How about in March 2013...
“It’s a historic night in the City of Flint,” Walling said. “The savings will be less with the capacity level approved by city council because there will be increased treatment cost for the river water.”
"Flint’s water plant and the Flint River is currently the backup for Flint and Genesee County, however, the plant only operates four times per year."
"Mayor Dayne Walling said the Department of Environmental Quality must approve Flint’s getting 2 million gallons per day from the Flint River."
"Councilman Bryant Nolden was the lone dissenting vote." “It was a protest vote,” Nolden said. “I knew they had enough votes. I just feel like the Flint River is our best option.”

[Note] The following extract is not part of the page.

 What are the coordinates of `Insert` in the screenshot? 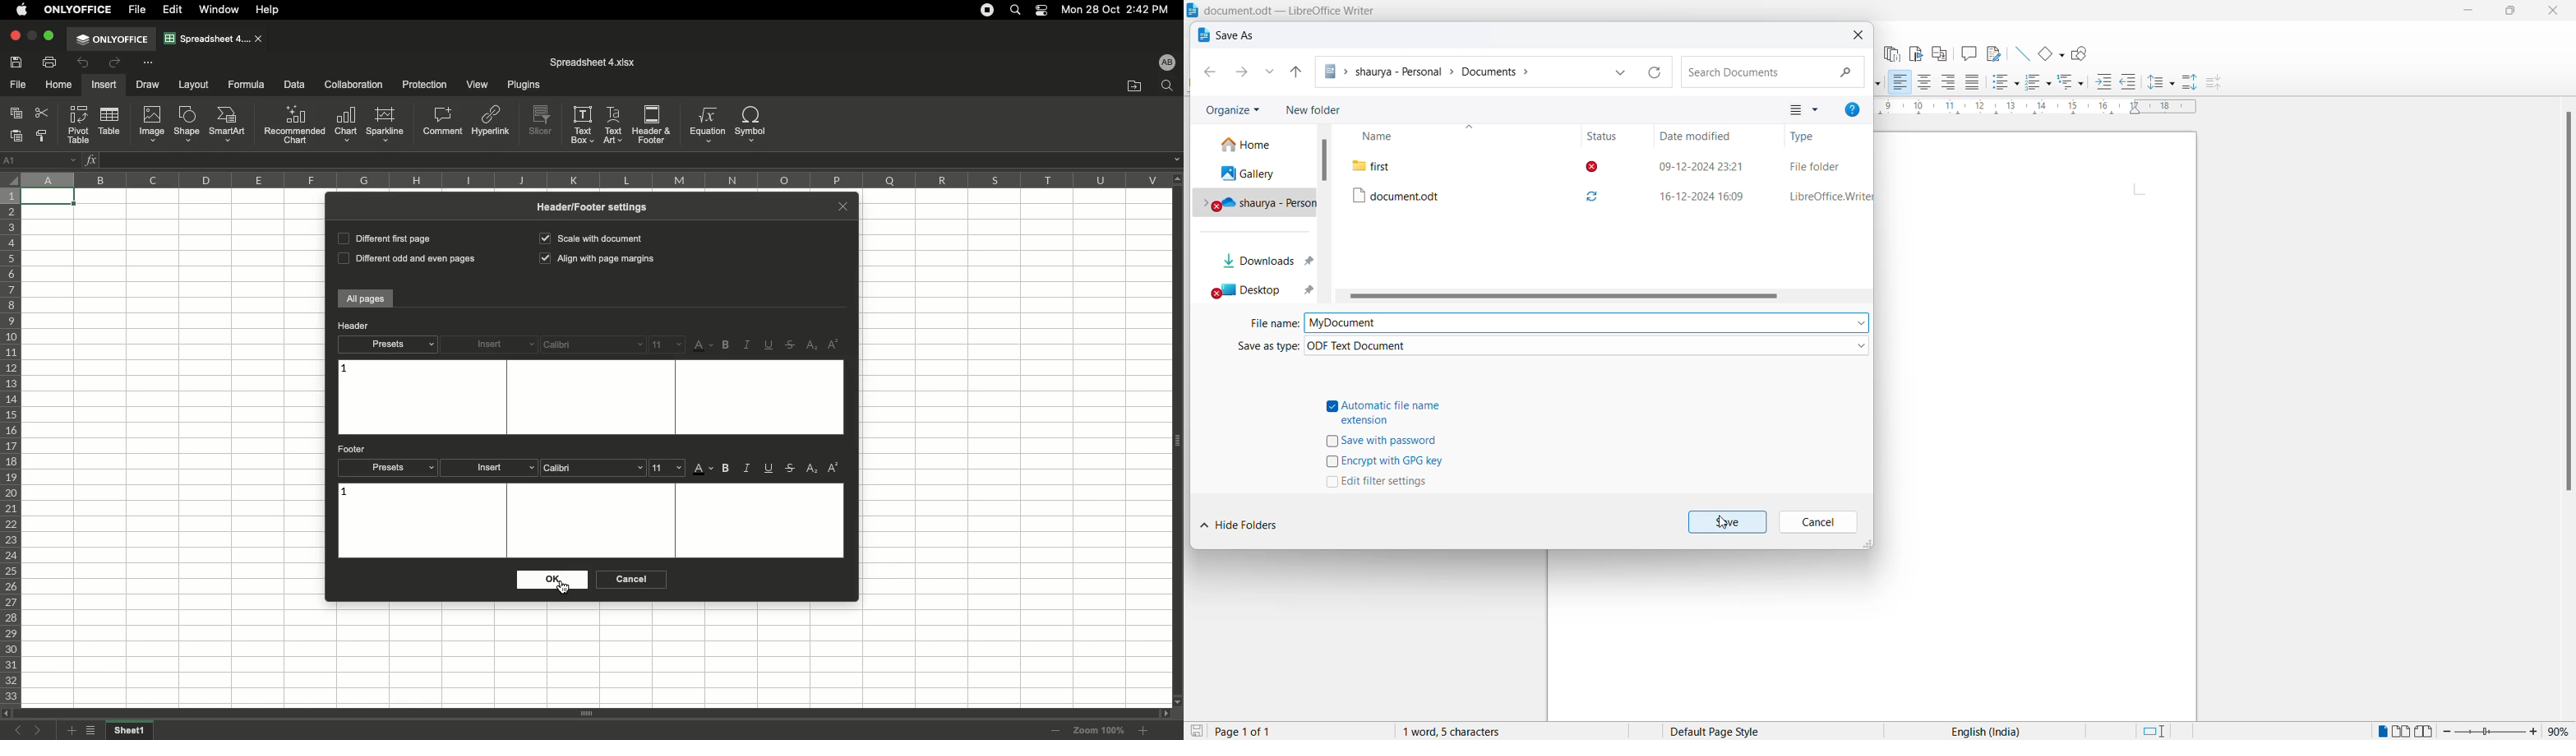 It's located at (103, 85).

“I agree that the river is harder to treat, but what we need to do is make investments in our own system at the treatment plant and on fixing the older pipes throughout Flint,” Walling said on Facebook. “Going back to Detroit and paying their premium is a very high-cost scenario. It’s a million dollars or more per month for Detroit water based on our past experience and what the [Genesee County] is paying now. This would only compound the water cost problem.”